I don't know who I am anymore, I don't know what happened to me, it's his fucking fault! I used to be happy and carefree, I ignored my brothers insults the best I could, I thought my parents loved me I was happy.

Now look at me, I pushed my brother down the stairs, I purposely my mother an allergic reaction that sent her to the hospital. I've been receiving letters from a fucking psycho serial killer that I actually enjoyed!

I need to stop.

It's over and I'm going to make it very fucking clear for him.
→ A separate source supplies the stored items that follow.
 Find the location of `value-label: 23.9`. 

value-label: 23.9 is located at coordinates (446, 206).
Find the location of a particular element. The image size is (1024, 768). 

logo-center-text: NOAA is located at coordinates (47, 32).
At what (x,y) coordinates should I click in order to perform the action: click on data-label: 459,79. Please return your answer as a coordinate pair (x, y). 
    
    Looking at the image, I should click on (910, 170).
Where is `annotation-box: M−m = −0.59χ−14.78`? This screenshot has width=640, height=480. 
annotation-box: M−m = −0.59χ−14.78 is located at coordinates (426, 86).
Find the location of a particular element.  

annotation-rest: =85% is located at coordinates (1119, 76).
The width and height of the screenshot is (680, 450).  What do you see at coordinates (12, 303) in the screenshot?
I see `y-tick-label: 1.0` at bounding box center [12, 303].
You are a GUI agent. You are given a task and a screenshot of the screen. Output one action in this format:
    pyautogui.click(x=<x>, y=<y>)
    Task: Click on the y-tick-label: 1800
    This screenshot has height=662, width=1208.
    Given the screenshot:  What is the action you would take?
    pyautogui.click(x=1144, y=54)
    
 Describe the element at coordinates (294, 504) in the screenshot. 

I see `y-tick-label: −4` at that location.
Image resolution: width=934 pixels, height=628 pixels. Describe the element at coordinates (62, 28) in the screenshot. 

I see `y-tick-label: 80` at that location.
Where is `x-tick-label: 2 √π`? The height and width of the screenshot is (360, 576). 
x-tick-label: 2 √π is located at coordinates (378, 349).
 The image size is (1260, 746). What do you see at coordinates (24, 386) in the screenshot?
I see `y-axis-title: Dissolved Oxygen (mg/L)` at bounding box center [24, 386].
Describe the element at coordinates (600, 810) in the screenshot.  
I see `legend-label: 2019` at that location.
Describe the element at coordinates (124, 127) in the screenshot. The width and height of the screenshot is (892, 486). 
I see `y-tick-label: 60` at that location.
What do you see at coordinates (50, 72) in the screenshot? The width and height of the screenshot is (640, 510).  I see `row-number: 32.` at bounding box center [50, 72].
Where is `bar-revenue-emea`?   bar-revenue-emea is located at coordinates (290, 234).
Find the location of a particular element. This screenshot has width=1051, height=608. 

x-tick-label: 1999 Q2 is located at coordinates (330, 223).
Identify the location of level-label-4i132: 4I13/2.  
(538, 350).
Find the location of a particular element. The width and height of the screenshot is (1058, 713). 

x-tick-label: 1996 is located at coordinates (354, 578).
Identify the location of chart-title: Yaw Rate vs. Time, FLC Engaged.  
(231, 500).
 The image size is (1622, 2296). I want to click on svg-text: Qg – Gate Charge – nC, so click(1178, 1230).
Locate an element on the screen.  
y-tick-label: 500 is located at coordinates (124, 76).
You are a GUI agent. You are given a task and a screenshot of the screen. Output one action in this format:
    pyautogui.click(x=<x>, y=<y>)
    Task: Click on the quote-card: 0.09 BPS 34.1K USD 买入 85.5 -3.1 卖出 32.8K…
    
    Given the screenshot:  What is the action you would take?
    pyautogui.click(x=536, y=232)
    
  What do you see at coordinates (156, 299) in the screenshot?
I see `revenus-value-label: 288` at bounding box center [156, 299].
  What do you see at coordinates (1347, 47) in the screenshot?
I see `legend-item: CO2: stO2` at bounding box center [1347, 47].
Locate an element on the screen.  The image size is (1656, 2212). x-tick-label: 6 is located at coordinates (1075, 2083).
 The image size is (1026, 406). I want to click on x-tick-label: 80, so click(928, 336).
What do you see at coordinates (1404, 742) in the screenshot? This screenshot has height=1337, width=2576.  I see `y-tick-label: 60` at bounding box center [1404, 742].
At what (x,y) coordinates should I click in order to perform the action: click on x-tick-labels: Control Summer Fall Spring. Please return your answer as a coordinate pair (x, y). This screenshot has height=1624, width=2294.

Storming to my bedroom I rip out a clear page from my diary that I recently purchased I grab the pen and write like a mad woman.

To my 'beloved',

You sent me a heart! What the fuck is wrong with you? And what the hell did you expect me to do with it keep it on the fucking shelf for display?! This is sick.

You are sick.

We are far from alike, yes we both have thoughts normal people shouldn't have but I'm not a fucking killer.

You want me to be like you, you don't want to be the only one with those dark evil thoughts, you feel alone and you want to drag me down into my own darkness and you want us to 'rule together'.

Well I am not your fucking queen and you are far from my king.

Leave me alone and stay the fuck out of my life!

I slam the pen down and wipe my forehead with the back of my hand that's slightly covered with sweat. Folding up the note I place it into my work top pocket then walk back into the living room.

'He better fucking be there tomorrow'.

My legs feel weak as I walk into the kitchen, turning on the kettle I've come to the realisation that caffeine is my coping mechanism even though I've thrown up not that long ago. I plop on the sofa with the warm beverage in my hand I put on my comfort show.

I wish I could just live a normal happy life, but sadly not all wishes can come true.